Malt is the cereal grain ingredient (barley, wheat or rye) that provides the color, body and fermentable sugar for your beer. Your brewing experience at YOLO is referred to as "All Grain", meaning you will create your beer completely from whole grains.
The aromatic flowers of the hop vine provide bitterness, flavor and aroma to your beer. Careful selection of variety, quantity and timing of the hops addition enables brewers to control these key flavor characteristics. Dry Hop: Adding hops directly to the beer after fermentation. This adds aroma, not bitterness.
Hops
IBU
IBU is an abbreviation for the International Bitterness Units scale, a gauge of beer's bitterness. What IBUs measure are the parts per million of isohumulone found in a beer. Isohumulone is the acid found in hops that gives beer its bitter bite.
ABV is an abbreviation for Alcohol By Volume, a standard measure of how much alcohol (ethanol) is contained in a given volume of beer expressed as a percentage of liquid volume.
ABV
Humans don't make beer, yeast do! These tiny single cell organisms convert fermentable sugars into alcohol, while also contributing to the flavor of your beer. While most lager & ale strains are selected for their neutral flavors & aromas, some specialty yeasts can provide distinctly spicy or fruity characteristics.
Yeast
Mash
All of your grains will be placed in a large kettle and soaked in hot water for 60 to 90 minutes. This releases malt sugars. Sugars are converted into alcohol later down the line.
Sparge
Sparging is the trickling of water through the grain to extract sugars.
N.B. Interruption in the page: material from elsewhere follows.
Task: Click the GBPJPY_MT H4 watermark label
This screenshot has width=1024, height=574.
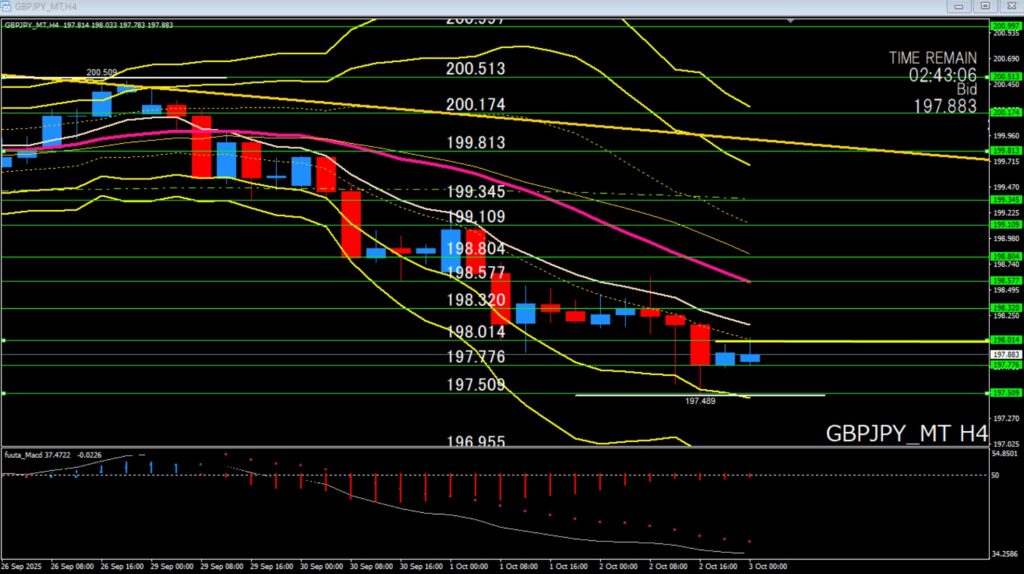Action: tap(906, 434)
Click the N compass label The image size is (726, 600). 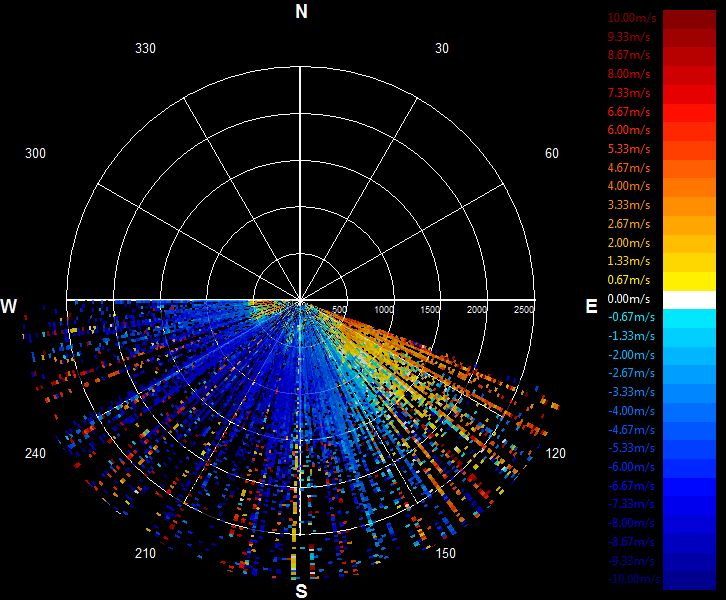[301, 12]
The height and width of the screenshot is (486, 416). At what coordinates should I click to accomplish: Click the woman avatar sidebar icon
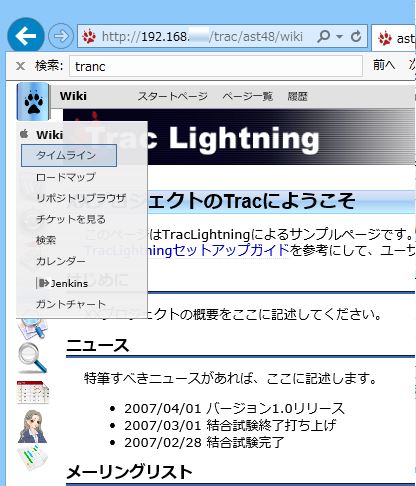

Sparging is typically conducted in a mash or lauter tun.
BOIL
After mashing, the wort is boiled with hops (and any other additions) in a large tank known as a brew kettle. The boiling process is where chemical reactions take place, including sterilization of the wort to remove unwanted bacteria, releasing of hop flavors, bitterness and aroma compounds through isomerization, stopping of enzymatic processes, precipitation of proteins, and concentration of the wort. To be effective, the boil needs to be intense. Don’t get too close! Depending on the type of beer you are brewing, you will boil the wort for between 60 and 120 minutes.